**WORK REQUEST 1**
In the news article about the lawsuit, who is the plaintiff's lawyer?

A woman who accused billionaire rap moguls Sean “Diddy” Combs and Shawn Carter, known as Jay-Z, of sexually assaulting her when she was 13 years old admitted to inconsistencies in her account during an interview with NBC News.
“I have made some mistakes” the now-38-year-old Alabama woman, who remains anonymous, told NBC News in an interview published on Friday night. The inconsistencies included key corroborating witnesses and images of the rappers’ whereabouts on the night of the alleged attack that differ from the accuser’s claims. But the woman said she stands by her allegations of rape by Combs and Carter, both 55, which she said happened at an after-party in 2000 for the MTV Video Music Awards in New York City.
The admission comes just days after the woman refiled her October sexual assault lawsuit against Combs on Sunday to include Carter as a co-defendant. The amended complaint this week sparked a flurry of legal actions from Carter, including a motion to reveal the accuser’s name and a letter to a New York courthouse noting his intention to have the complaint dismissed. The rapper also posted a lengthy response to the lawsuit on social media on Sunday, denying the allegations and accusing the plaintiff’s lawyer, Tony Buzbee, of blackmail.

**Source records**
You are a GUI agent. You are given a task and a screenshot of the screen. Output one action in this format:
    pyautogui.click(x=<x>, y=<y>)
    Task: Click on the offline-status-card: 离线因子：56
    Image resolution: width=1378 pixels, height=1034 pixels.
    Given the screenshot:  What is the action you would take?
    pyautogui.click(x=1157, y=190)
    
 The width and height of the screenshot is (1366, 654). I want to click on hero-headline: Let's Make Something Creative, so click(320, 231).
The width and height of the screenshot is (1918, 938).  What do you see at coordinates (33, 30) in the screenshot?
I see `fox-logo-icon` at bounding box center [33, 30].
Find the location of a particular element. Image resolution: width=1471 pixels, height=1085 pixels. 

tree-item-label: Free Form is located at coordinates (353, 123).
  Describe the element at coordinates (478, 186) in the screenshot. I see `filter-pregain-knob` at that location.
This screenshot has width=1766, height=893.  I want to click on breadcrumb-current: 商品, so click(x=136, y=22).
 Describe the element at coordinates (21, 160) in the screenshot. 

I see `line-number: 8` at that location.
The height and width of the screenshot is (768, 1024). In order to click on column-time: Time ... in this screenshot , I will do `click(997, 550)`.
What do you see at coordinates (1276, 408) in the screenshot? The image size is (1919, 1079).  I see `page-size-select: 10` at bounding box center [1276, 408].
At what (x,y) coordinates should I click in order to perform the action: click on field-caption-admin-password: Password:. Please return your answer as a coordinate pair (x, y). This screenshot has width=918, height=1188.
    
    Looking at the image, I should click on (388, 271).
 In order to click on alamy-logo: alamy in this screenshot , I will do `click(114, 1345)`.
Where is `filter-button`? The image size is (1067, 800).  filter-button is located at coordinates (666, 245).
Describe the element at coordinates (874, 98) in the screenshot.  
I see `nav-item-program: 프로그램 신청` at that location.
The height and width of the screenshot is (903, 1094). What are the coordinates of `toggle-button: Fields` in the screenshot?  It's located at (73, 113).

**WORK REQUEST 2**
Please update the entries from the line with "At what (x,y)" up to and including the last line of the entries, replacing "screenshot" with "capture" and leaving everything else unchanged.

**EXERCISE SOLUTION 1**
Tony Buzbee.

**EXERCISE SOLUTION 2**
At what (x,y) coordinates should I click in order to perform the action: click on field-caption-admin-password: Password:. Please return your answer as a coordinate pair (x, y). This capture has width=918, height=1188.
    
    Looking at the image, I should click on (388, 271).
 In order to click on alamy-logo: alamy in this capture , I will do `click(114, 1345)`.
Where is `filter-button`? The image size is (1067, 800).  filter-button is located at coordinates (666, 245).
Describe the element at coordinates (874, 98) in the capture.  
I see `nav-item-program: 프로그램 신청` at that location.
The height and width of the capture is (903, 1094). What are the coordinates of `toggle-button: Fields` in the capture?  It's located at (73, 113).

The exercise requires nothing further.